La baleine a changé de direction par un brusque effort ; tout à coup le capitaine anglais pâlit, car elle s’avance comme la foudre vers le navire, et son imposant tonnage ne le sauvera pas du choc irrésistible du colosse marin. Une manœuvre désespérée s’exécute ; l’énorme animal trace un sillon de sang et d’écume si près du navire, que le manche en fer du harpon fixé dans son corps effleure le taille-mer. Cependant le canot harponneur, en raccourcissant petit à petit la ligne à laquelle est attaché le fer, s’approche de la baleine ; des coups redoublés teignent les flots en rouge tout autour d’elle, l’eau jaillit sous ses efforts d’agonie ; elle plonge, le bateau file de nouveau sa ligne ; alors s’établit la dernière lutte, la plus redoutable. Le cétacé tournoie en tous sens, un coup de queue brise en pièces un des canots ; puis après cet effort, après cette suprême vengeance, il ouvre ses énormes mâchoires, roule pesamment sur le flanc et expire.

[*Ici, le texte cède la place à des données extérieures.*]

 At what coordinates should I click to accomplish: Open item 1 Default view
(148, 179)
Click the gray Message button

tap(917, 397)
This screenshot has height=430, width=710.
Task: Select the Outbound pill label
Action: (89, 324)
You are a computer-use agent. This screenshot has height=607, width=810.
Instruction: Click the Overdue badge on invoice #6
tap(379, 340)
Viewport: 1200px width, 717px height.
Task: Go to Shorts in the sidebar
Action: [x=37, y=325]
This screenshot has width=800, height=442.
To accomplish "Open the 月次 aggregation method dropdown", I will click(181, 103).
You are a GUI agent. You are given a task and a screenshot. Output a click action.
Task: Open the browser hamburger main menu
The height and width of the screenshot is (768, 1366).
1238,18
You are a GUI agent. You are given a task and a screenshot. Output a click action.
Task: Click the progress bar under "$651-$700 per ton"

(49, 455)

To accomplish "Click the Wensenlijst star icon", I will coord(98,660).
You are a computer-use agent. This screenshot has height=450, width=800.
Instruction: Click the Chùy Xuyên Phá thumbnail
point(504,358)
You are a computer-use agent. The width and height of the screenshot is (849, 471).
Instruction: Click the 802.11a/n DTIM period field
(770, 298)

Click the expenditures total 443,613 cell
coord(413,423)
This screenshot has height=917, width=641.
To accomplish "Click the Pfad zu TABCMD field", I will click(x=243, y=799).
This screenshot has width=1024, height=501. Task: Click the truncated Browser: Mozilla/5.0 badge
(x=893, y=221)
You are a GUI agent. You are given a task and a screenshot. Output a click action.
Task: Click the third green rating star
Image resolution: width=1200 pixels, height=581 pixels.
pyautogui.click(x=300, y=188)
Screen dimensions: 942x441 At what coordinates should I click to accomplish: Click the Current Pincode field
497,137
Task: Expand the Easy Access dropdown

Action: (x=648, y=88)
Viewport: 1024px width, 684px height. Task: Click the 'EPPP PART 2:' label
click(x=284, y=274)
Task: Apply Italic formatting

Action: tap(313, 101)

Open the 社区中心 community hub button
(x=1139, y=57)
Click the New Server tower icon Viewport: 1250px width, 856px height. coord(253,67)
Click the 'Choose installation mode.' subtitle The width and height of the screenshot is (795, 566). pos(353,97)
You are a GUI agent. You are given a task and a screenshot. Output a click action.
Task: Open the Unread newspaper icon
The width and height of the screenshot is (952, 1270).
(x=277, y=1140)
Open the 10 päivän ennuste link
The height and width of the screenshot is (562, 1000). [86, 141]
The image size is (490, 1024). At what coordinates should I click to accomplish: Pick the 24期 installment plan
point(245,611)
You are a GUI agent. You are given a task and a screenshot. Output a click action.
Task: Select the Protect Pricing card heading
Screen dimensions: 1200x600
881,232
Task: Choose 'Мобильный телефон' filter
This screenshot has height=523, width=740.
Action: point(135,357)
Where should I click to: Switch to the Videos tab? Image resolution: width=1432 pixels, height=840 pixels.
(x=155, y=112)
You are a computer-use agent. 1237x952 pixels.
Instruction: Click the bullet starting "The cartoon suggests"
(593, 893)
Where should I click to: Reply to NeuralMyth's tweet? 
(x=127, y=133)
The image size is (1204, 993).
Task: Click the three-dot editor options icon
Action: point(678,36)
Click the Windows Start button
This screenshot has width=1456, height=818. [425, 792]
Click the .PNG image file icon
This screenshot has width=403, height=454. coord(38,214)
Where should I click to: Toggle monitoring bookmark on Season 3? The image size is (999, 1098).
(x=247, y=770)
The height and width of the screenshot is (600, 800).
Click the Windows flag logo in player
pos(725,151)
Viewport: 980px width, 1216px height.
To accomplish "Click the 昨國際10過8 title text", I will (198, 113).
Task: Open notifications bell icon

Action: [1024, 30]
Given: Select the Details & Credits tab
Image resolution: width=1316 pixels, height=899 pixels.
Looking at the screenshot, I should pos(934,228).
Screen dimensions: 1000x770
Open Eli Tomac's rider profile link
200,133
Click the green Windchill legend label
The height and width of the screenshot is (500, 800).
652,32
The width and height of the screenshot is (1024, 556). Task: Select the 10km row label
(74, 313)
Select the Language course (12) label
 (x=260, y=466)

De telles scènes ne sont, pour un navire baleinier, que des accidens fort ordinaires, et le Stratford ne se tient pas content de si peu. Ainsi que le chasseur qui explore tous les coins des bois ou des plaines où peut se retirer le gibier, il continue sa course à travers un groupe d’îles qui semblent jetées çà et là pour présenter à tous les navires qui passent une halte, un lieu de repos. Depuis le commencement du monde, ces îles, que les géographes daignent à peine relever, perdues qu’elles sont entre le continent américain et le groupe des Marquises, comme des tables toujours splendidement servies pour les caprices d’un roi, tiennent à la disposition du matelot fatigué d’une longue navigation, sous le couvert ombreux de leurs arbres, les oeufs de tortues et d’oiseaux de terre, et des myriades de coquillages dont la délicatesse ne le dispute qu’à l’abondance. C’est d’abord une distraction pleine de charmes que ces bouquets de fleurs marines qui tour à tour se montrent et disparaissent ; mais avec quelque enthousiasme qu’on considère la nature à ses diverses heures, soit que le soleil à midi plonge ses faisceaux lumineux dans les flots, soit que le soleil se couche ou se lève sur un lit de nuages, ou se perde, dépouillé de ses rayons, comme un fer rouge sous l’horizon, soit enfin que la lune fasse danser ses lueurs blanches sur la surface de l’océan, la vue de ces merveilles finit par devenir monotone, et l’on se lasse d’un spectacle qui se renouvelle sans varier.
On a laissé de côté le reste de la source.